Au XIXe siècle, il n’était pas rare de voir des adolescents travailler dans la mine de Rumelange.

En une seule prise, 130 tonnes de minerai

La visite continue dans les galeries souterraines. Ici, nous faisons quelques bonds dans le temps pour nous trouver au début du XXe siècle. En quelques années, les conditions de travail des mineurs se sont nettement améliorées. Des machines plus performantes font leur apparition, notamment après la Seconde Guerre mondiale.

«Les chandelles de bois ont été remplacées par des appareils plus sophistiqués. Les mineurs chauffeurs travaillent désormais dans des cabines sécurisées. De plus, le toit est sécurisé par des boulons. Un seul peut soutenir entre 14 et 16 tonnes de roches», précise le guide. Grâce au progrès technique, les accidents sont de moins en moins nombreux. «On doit aussi ce progrès aux revendications des mineurs dans les années 1930, qui organisaient des grèves parfois violentes pour améliorer leurs conditions de travail», souligne Claude Brebsom.

**LISTE DES DONNÉES**
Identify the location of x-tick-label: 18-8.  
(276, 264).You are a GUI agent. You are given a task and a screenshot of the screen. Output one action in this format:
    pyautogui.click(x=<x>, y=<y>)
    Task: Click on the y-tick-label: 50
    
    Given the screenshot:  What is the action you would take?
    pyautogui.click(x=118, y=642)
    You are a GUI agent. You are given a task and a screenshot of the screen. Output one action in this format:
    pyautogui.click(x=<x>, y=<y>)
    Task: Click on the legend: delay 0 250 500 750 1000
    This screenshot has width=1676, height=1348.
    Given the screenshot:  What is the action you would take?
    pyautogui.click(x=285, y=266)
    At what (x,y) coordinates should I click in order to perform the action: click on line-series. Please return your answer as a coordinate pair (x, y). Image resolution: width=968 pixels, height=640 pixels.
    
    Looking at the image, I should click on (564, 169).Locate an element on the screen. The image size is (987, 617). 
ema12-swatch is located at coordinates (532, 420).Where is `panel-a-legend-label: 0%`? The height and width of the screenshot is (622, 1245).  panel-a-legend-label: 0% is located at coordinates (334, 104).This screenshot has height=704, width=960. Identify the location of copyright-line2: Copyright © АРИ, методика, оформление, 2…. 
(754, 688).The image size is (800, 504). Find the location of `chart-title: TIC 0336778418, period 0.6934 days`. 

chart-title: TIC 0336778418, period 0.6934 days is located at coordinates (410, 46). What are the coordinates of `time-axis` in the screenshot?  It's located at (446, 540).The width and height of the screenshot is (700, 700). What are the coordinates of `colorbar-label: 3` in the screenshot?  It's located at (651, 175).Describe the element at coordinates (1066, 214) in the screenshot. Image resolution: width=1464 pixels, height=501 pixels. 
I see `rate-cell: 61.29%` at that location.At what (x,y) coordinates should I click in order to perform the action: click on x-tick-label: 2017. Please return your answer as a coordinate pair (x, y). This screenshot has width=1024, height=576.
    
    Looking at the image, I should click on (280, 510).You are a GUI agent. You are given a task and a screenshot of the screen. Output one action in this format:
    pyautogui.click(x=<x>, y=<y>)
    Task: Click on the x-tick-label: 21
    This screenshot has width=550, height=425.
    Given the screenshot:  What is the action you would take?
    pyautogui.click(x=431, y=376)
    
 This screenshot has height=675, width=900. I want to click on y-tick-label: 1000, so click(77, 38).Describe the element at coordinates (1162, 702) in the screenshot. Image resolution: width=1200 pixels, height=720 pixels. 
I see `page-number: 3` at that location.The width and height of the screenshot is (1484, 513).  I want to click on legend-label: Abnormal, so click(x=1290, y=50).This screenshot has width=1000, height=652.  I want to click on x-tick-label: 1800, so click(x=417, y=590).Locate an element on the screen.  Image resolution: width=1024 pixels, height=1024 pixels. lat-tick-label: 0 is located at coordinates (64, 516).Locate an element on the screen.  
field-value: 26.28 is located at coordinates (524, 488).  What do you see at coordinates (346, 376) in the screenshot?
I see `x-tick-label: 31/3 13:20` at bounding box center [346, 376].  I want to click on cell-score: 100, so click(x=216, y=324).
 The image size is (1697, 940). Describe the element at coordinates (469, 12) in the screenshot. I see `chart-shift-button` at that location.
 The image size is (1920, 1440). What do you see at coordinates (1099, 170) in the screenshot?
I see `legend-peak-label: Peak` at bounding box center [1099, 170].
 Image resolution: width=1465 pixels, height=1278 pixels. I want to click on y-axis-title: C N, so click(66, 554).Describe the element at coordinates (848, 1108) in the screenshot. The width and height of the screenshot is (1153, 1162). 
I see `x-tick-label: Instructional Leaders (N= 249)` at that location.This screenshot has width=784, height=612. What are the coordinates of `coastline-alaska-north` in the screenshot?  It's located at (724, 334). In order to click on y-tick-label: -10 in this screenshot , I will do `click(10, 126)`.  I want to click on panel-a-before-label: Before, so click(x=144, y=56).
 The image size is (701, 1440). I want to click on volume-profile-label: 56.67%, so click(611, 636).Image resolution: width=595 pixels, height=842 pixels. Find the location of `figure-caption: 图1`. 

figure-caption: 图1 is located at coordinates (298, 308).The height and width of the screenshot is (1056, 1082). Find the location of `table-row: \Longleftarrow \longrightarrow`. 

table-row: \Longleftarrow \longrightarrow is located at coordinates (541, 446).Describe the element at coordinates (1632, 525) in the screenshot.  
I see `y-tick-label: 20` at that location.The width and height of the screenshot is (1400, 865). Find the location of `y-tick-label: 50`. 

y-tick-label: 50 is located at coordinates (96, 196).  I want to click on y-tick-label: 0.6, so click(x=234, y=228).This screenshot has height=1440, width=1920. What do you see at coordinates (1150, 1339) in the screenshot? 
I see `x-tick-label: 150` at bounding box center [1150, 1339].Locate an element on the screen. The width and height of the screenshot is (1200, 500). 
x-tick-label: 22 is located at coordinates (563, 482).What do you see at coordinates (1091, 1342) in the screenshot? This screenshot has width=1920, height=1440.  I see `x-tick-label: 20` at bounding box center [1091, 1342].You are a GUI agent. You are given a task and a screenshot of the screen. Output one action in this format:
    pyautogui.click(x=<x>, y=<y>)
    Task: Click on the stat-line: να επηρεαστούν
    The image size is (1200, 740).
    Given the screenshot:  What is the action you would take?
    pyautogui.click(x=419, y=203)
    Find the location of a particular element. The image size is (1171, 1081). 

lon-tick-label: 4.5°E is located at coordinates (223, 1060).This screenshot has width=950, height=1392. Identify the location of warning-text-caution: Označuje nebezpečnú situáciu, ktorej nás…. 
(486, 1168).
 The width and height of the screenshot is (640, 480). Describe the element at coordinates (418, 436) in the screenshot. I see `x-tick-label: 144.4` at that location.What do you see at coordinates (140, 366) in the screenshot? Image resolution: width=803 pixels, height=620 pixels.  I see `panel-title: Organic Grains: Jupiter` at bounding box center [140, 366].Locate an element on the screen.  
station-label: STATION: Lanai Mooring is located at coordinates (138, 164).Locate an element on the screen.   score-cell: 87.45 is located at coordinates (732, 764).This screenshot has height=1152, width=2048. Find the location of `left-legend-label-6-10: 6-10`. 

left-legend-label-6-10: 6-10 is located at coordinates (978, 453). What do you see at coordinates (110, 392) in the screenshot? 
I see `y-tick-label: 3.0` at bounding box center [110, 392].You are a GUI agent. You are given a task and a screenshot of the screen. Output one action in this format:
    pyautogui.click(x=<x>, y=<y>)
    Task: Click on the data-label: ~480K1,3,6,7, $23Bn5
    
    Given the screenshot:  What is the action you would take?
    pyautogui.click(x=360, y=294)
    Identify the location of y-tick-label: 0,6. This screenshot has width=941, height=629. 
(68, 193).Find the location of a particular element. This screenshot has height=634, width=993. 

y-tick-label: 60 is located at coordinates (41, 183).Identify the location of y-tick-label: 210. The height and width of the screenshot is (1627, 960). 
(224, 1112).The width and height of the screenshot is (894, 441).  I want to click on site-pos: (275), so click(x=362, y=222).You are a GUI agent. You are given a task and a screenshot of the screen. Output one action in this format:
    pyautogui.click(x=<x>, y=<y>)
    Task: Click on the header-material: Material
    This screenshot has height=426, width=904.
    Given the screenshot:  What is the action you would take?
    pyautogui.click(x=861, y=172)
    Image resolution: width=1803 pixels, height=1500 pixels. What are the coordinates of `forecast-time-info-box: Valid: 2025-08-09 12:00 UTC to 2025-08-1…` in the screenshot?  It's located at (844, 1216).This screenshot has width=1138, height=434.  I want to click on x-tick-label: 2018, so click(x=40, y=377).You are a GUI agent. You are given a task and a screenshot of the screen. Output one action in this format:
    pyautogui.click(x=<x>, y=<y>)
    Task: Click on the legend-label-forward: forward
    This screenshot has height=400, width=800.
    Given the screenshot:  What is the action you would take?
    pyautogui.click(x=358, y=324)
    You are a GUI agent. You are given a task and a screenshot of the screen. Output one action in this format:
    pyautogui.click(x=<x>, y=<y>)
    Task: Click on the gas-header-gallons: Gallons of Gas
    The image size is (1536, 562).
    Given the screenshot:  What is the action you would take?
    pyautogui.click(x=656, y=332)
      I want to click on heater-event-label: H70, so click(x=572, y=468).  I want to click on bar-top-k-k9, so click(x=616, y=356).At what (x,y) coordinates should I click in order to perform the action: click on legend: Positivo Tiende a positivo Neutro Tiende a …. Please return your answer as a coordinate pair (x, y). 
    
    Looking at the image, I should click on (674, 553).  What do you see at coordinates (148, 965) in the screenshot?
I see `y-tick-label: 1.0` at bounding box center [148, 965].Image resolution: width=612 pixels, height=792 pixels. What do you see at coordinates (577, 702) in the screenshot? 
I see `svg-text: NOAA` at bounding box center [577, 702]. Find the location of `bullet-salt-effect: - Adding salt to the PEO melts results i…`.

**EXERCICES À RÉALISER**
1) Résumez en deux phrases le texte sur la mine de Rumelange.
2) Poursuivez le texte sur la mine de Rumelange à partir de sa dernière phrase.
Cette liste provient d'une autre source que le texte.

**RÉPONSES AUX EXERCICES**
1) Au XIXe siècle, des adolescents travaillaient souvent dans la mine de Rumelange. Au XXe siècle, surtout après la Seconde Guerre mondiale, des machines plus performantes, des cabines sécurisées et des boulons de soutènement ont amélioré les conditions de travail des mineurs et réduit les accidents, un progrès dû aussi à leurs grèves des années 1930.

2)
Le travail du forage s’améliore, lui aussi, de manière considérable. Exit la période où les mineurs travaillaient à la main, on invente désormais des procédés innovants pour extraire à grande échelle le minerai de fer. «On arrive, grâce à ce processus, à extraire 130 tonnes de minerai en une seule fois. C’est assez incroyable pour l’époque», s’enthousiasme Claude Brebsom. Comme au XIXe siècle, une fois extrait, le minerai de fer est acheminé vers les hauts-fourneaux pour être transformé. «Au départ, Rumelange avait sa propre usine. La mine travaille ensuite avec des usines du Sud, comme à Schifflange ou à Esch-sur-Alzette.»

Le voyage dans les profondeurs du Luxembourg s’achève par la «cathédrale de pierres», comme l’appelaient autrefois les mineurs. Ici, on aperçoit une splendide superposition de minerai de fer. «On a déjà envisagé d’aménager quelque chose ici pour les visiteurs, mais l’Inspection des mines nous a dit que c’était trop dangereux», sourit le guide.

Avant de retourner dans la locomotive du musée, passage obligé devant la statue de Sainte-Barbe, la protectrice des mineurs. Une messe est célébrée tous les ans dans ce lieu. Un moment émouvant qui rappelle les conditions difficiles des mineurs. Certains d’entre eux y ont laissé, malheureusement, leur vie. À Rumelange, 47 personnes ont péri dans ces sombres galeries nocturnes. Au Grand-Duché, ils ont été 1 497.

Après plus de cent ans d’activité, la mine Walert ferme ses portes en 1964. L’importation de minerai de fer de Suède et du Brésil, notamment, a raison de l’exploitation de celle que l’on surnommait la «mine la plus dangereuse du Luxembourg».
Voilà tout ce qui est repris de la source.